◆ Work to be completed:
All records below must be reproduced exactly, although any pictures they contain are to be omitted.

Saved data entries
*** Begin section ***

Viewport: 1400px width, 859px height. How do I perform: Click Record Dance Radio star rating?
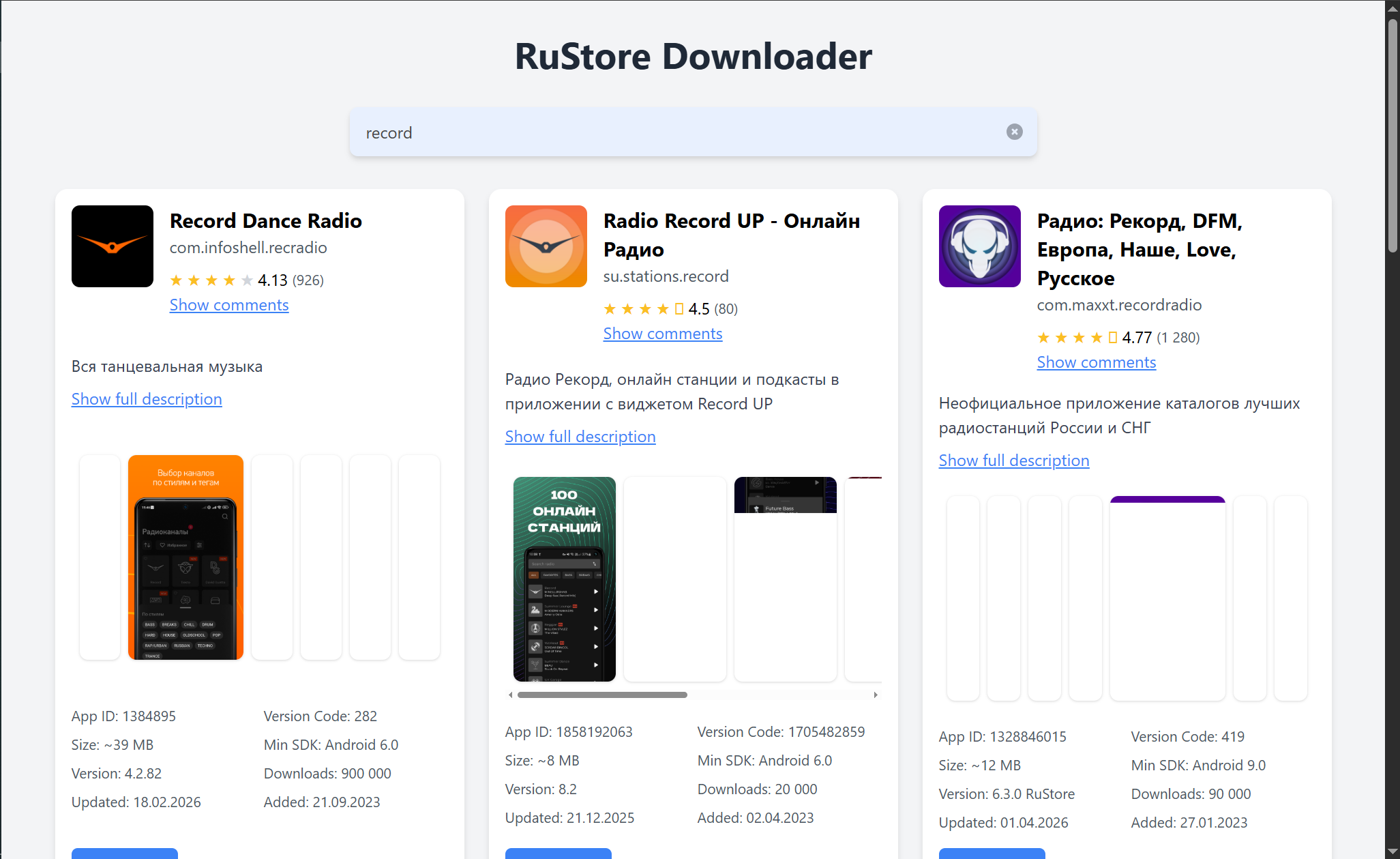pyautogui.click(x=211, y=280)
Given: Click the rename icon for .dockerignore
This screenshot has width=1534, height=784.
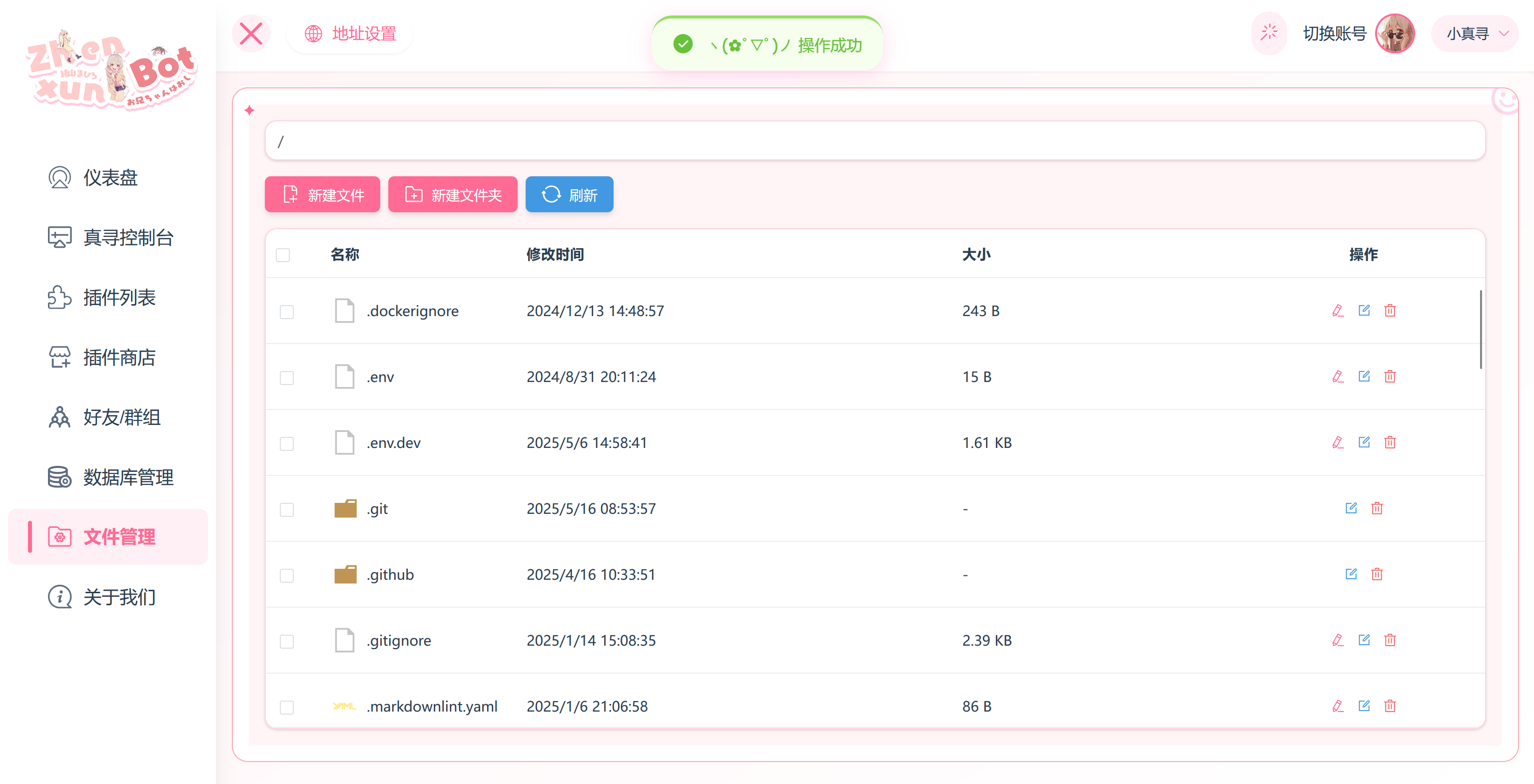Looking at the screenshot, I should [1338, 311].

*** End section ***

◆ Your solution:
Viewport: 1400px width, 859px height. How do I perform: Click Record Dance Radio star rating?
pyautogui.click(x=211, y=280)
Given: Click the rename icon for .dockerignore
This screenshot has width=1534, height=784.
Looking at the screenshot, I should [1338, 311].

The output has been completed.